Jesus takes his time with us, he does not tell us outright who he is, he walks along with us and he tends to start by asking us what is troubling us. It’s the heart that is "cut" that opens up. The broken heart can be the "burning heart".
His style of teaching is conversational, it comes through fellowship, it’s among companions who together listen to his word. He uses the scriptures to show himself to us, and also to help us find ourselves as well. He shows us why the story of us and God results in those wounds in his hands and his side, and what that says about us, and about God, and why that’s good news.
It always comes to us as news. Like the disciples we’re surprised. We think we know what we need to know. We have our questions we want answered. But he starts from the top, teaching us what we’d not thought to ask about. His teaching challenges us, it doesn’t give in to us. Yet afterward we think, "Of course, why didn’t we see it all along?"

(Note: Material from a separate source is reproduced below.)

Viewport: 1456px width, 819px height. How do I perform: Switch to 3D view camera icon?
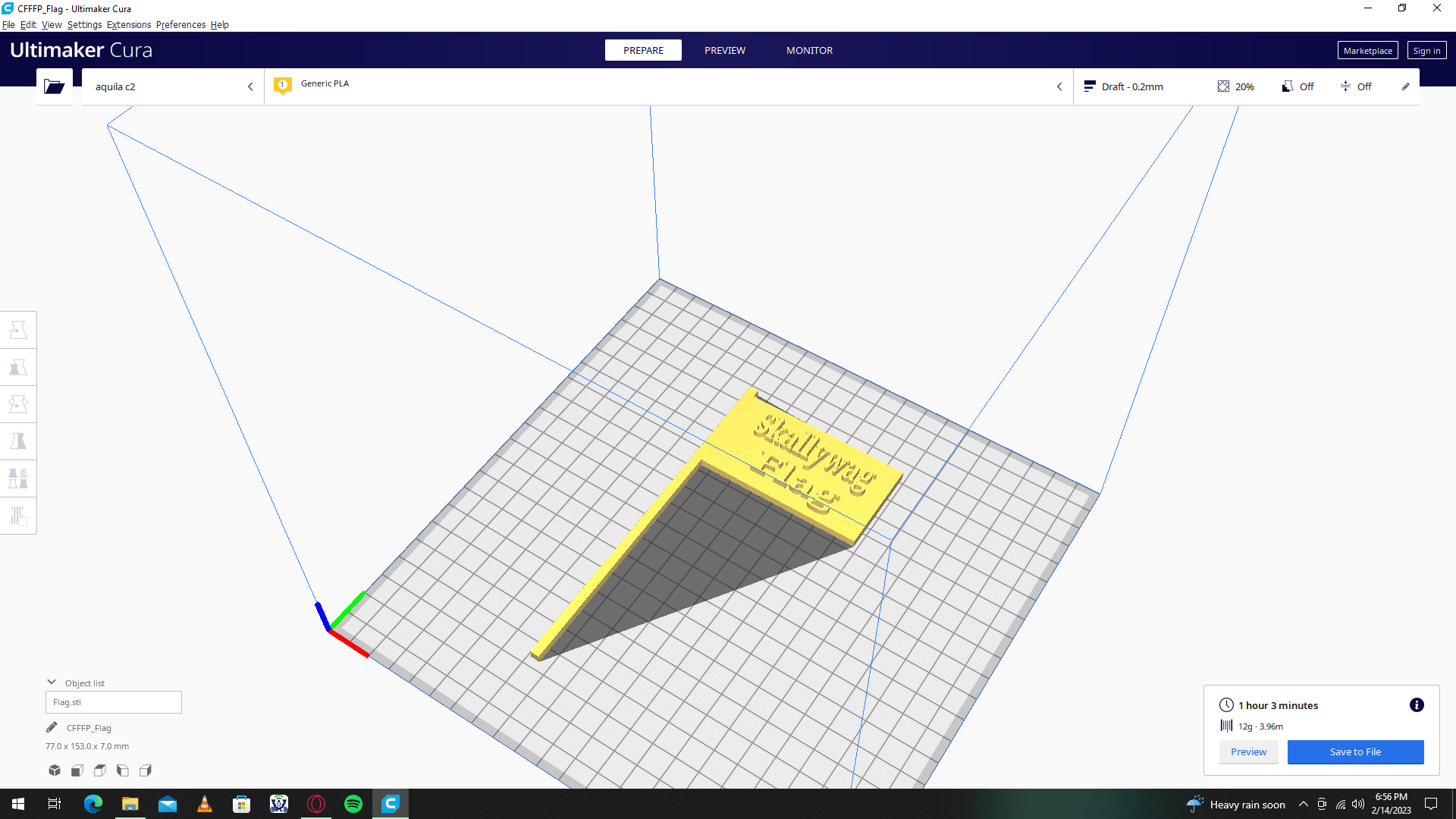click(x=55, y=770)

And then he touches us. Last week I said that touching is good, seeing is better, believing is best. We are meant to live by our belief, and then our belief informs what we can see, so that our belief determines how we touch the world. Touching is not bad, it’s good.
And we need to be touched as well. So Jesus does more for us than just teaching us to help us to believe and see. He lets himself be touched by us. He makes himself known to us in the breaking of the bread. We touch his body in our hands, we taste his love upon our lips.

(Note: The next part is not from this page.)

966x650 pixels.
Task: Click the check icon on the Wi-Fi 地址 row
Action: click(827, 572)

Never before had God felt like this. What a very strange way for God to show up. Not what any philosopher would predict, or any rabbi either, that God would show up in the breaking of the bread. How unimpressive, how not divine. How like a broken body, like the wounds in his hands and side that led Thomas to a deeper vision of divinity.
This story tells us that communion is a remembrance of his broken body but even more a celebration of his resurrection life, first, because bread is the staff of life, and he said, "I am the bread of life," and second, be cause he is not only the bread but also the bread-giver, the bread-blesser, the bread-breaker, he’s the host of the meal.

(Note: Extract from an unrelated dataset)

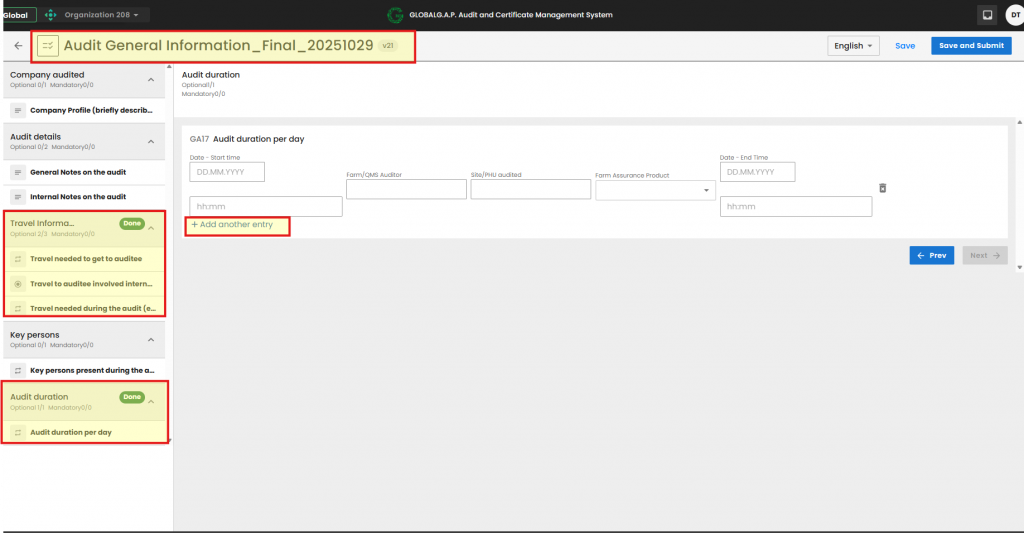1024x533 pixels.
Task: Click the Prev navigation button
Action: click(931, 255)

We are offered to believe that every Sunday he is present among us by his Holy Spirit, living in our community, as together we break the bread, and we are to recognize him as among us all. So while out there on the long road of our ordinary experience he chooses to keep his presence hidden, in the breaking of the bread he welcomes us to recognize his presence.
Why this way? Well, first, as this morning’s collect says, that with the eyes of faith opened, we may behold him in all his redeeming work.
Second, to show you the model of the resurrection life, which is not a life of enlightened independence, but of community and companionship, sharing side by side, building each other up and enjoying the presence of each of other and also enjoying and sharing the good gifts of the world.
And third, to show you what you cannot see but must believe, that the living Jesus not only teaches you but feeds you, and nourishes you, from his own body.
I suspect that if not for his Incarnation, the Second Person of the Trinity would not have come to this. For he learned it from his mother. There are ancient paintings of the Virgin Mary nursing the infant Jesus at her breast, and she speaks to him softly as he drinks from her body. What Jesus learned from his mother he also does for your soul, and as faithfully as his mother did for him. Because he loves you he shares his very life with you.